Dalianis Hercules, Velupillai Sumithra
Department of Computer and Systems Sciences, (DSV), Stockholm University Forum 100, 164 40 Kista, Sweden.
J Biomed Semantics. 2010 Apr 12;1(1):6. doi: 10.1186/2041-1480-1-6.
In order to perform research on the information contained in Electronic Patient Records (EPRs), access to the data itself is needed. This is often very difficult due to confidentiality regulations. The data sets need to be fully de-identified before they can be distributed to researchers. De-identification is a difficult task where the definitions of annotation classes are not self-evident.
We present work on the creation of two refined variants of a manually annotated Gold standard for de-identification, one created automatically, and one created through discussions among the annotators.

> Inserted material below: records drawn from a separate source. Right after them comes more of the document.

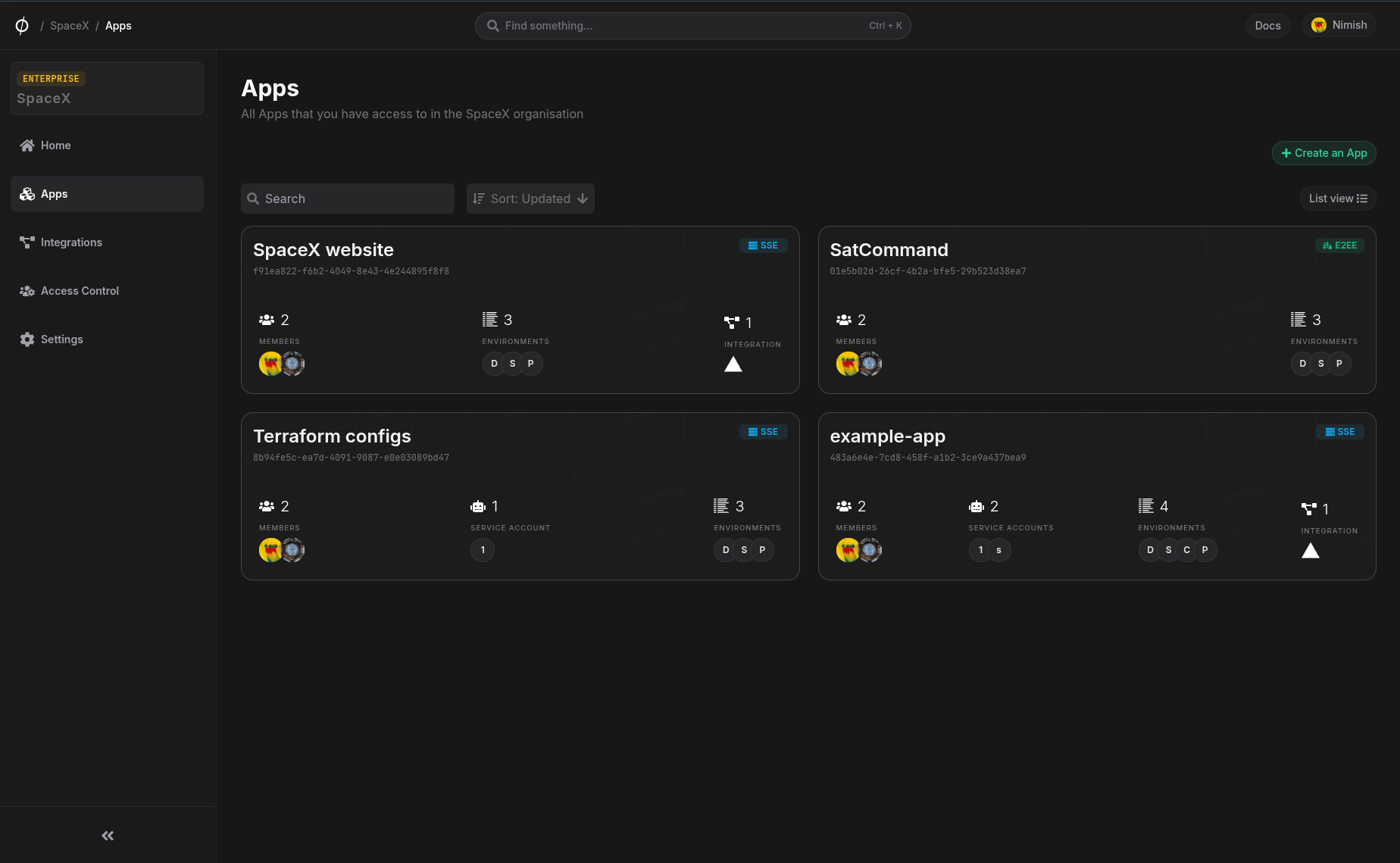Screen dimensions: 1400x863
Task: Click the E2EE badge on SatCommand card
Action: tap(1339, 245)
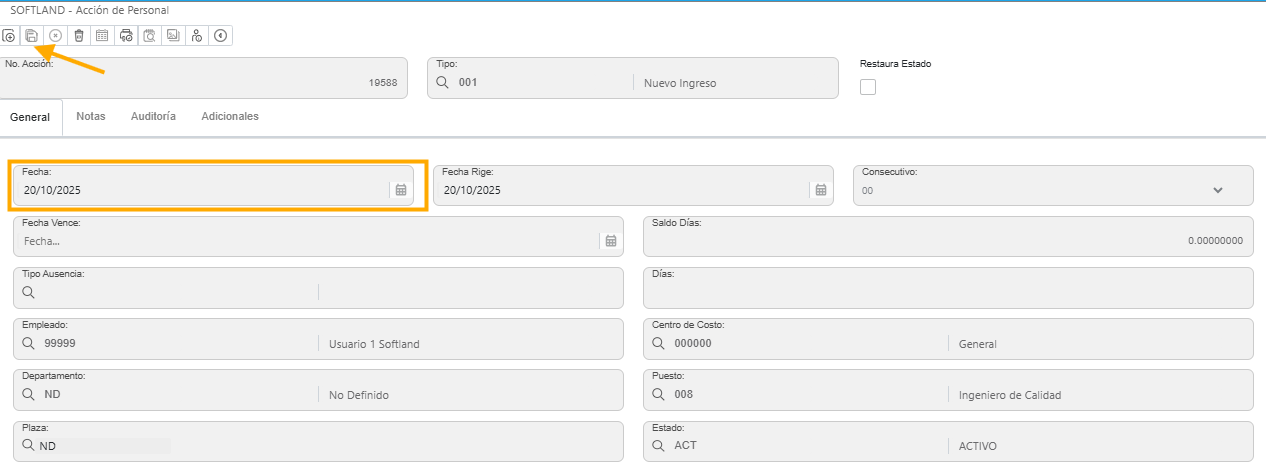Open the employee info person icon
The height and width of the screenshot is (467, 1266).
(x=196, y=35)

The data is a subset from the Stockholm EPR Corpus, a data set available within our research group. These are used for the training and evaluation of an automatic system based on the Conditional Random Fields algorithm. Evaluating with four-fold cross-validation on sets of around 4-6 000 annotation instances, we obtained very promising results for both Gold Standards: F-score around 0.80 for a number of experiments, with higher results for certain annotation classes. Moreover, 49 false positives that were verified true positives were found by the system but missed by the annotators.
Our intention is to make this Gold standard, The Stockholm EPR PHI Corpus, available to other research groups in the future. Despite being slightly more time-consuming we believe the manual consensus gold standard is the most valuable for further research. We also propose a set of annotation classes to be used for similar de-identification tasks.
为了对电子病历(EPR)中包含的信息进行研究,需要获取数据本身。由于保密规定,这通常非常困难。在将数据集分发给研究人员之前,需要对其进行完全去识别处理。去识别是一项艰巨的任务,其中注释类别的定义并不显而易见。
我们展示了为去识别创建手动注释黄金标准的两个细化变体的工作,一个是自动创建的,另一个是通过注释者之间的讨论创建的。数据是斯德哥尔摩EPR语料库的一个子集,该语料库是我们研究小组可用的数据集。这些数据用于基于条件随机场算法的自动系统的训练和评估。在大约4000 - 6000个注释实例集上进行四倍交叉验证评估时,我们为两个黄金标准都获得了非常有前景的结果:在许多实验中F分数约为0.80,某些注释类别的结果更高。此外,系统发现了49个被验证为真阳性的误报,而注释者却遗漏了这些。
我们打算在未来将这个黄金标准,即斯德哥尔摩EPR个人健康信息语料库,提供给其他研究小组。尽管稍微耗时一些,但我们认为手动达成共识的黄金标准对进一步研究最有价值。我们还提出了一组用于类似去识别任务的注释类别。